┌─ MATERIAL PROVIDED

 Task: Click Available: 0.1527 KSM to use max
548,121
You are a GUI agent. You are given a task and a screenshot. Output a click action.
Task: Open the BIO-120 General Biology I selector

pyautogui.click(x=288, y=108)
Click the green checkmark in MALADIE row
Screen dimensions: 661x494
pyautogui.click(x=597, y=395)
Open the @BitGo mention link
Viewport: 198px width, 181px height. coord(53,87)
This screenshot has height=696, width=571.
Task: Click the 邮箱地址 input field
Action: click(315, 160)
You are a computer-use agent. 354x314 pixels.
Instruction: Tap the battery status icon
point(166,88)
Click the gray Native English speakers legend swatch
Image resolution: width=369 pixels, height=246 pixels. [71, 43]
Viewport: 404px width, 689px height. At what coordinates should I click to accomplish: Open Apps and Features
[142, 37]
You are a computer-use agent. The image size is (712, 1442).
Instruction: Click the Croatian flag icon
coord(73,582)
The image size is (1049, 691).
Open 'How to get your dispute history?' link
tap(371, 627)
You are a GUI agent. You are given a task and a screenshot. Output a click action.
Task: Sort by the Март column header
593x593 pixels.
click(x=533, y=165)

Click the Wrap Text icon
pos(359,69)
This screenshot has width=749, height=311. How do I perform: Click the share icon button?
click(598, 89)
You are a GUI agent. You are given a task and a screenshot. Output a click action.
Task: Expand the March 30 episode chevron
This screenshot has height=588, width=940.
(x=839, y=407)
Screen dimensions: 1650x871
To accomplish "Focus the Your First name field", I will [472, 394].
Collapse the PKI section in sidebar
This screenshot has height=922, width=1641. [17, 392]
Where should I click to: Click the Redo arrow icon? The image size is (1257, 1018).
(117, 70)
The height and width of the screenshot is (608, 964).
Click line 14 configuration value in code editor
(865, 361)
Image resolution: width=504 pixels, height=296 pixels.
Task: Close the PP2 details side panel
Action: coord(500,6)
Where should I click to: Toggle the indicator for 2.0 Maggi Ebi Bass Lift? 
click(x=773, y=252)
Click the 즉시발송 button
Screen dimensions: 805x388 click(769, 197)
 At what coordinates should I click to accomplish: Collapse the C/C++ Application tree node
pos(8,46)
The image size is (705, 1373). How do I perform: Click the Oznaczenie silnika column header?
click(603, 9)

└─

• WHAT TO DO
Only the lines above from the line containing "You are a computer-use agent. 354x314 pixels." through the line containing "The height and" should be retyped, exactly and with both ends included.

• RESPONSE AREA
You are a computer-use agent. 354x314 pixels.
Instruction: Tap the battery status icon
point(166,88)
Click the gray Native English speakers legend swatch
Image resolution: width=369 pixels, height=246 pixels. [71, 43]
Viewport: 404px width, 689px height. At what coordinates should I click to accomplish: Open Apps and Features
[142, 37]
You are a computer-use agent. The image size is (712, 1442).
Instruction: Click the Croatian flag icon
coord(73,582)
The image size is (1049, 691).
Open 'How to get your dispute history?' link
tap(371, 627)
You are a GUI agent. You are given a task and a screenshot. Output a click action.
Task: Sort by the Март column header
593x593 pixels.
click(x=533, y=165)

Click the Wrap Text icon
pos(359,69)
This screenshot has width=749, height=311. How do I perform: Click the share icon button?
click(598, 89)
You are a GUI agent. You are given a task and a screenshot. Output a click action.
Task: Expand the March 30 episode chevron
This screenshot has height=588, width=940.
(x=839, y=407)
Screen dimensions: 1650x871
To accomplish "Focus the Your First name field", I will [472, 394].
Collapse the PKI section in sidebar
This screenshot has height=922, width=1641. [17, 392]
Where should I click to: Click the Redo arrow icon? The image size is (1257, 1018).
(117, 70)
The height and width of the screenshot is (608, 964).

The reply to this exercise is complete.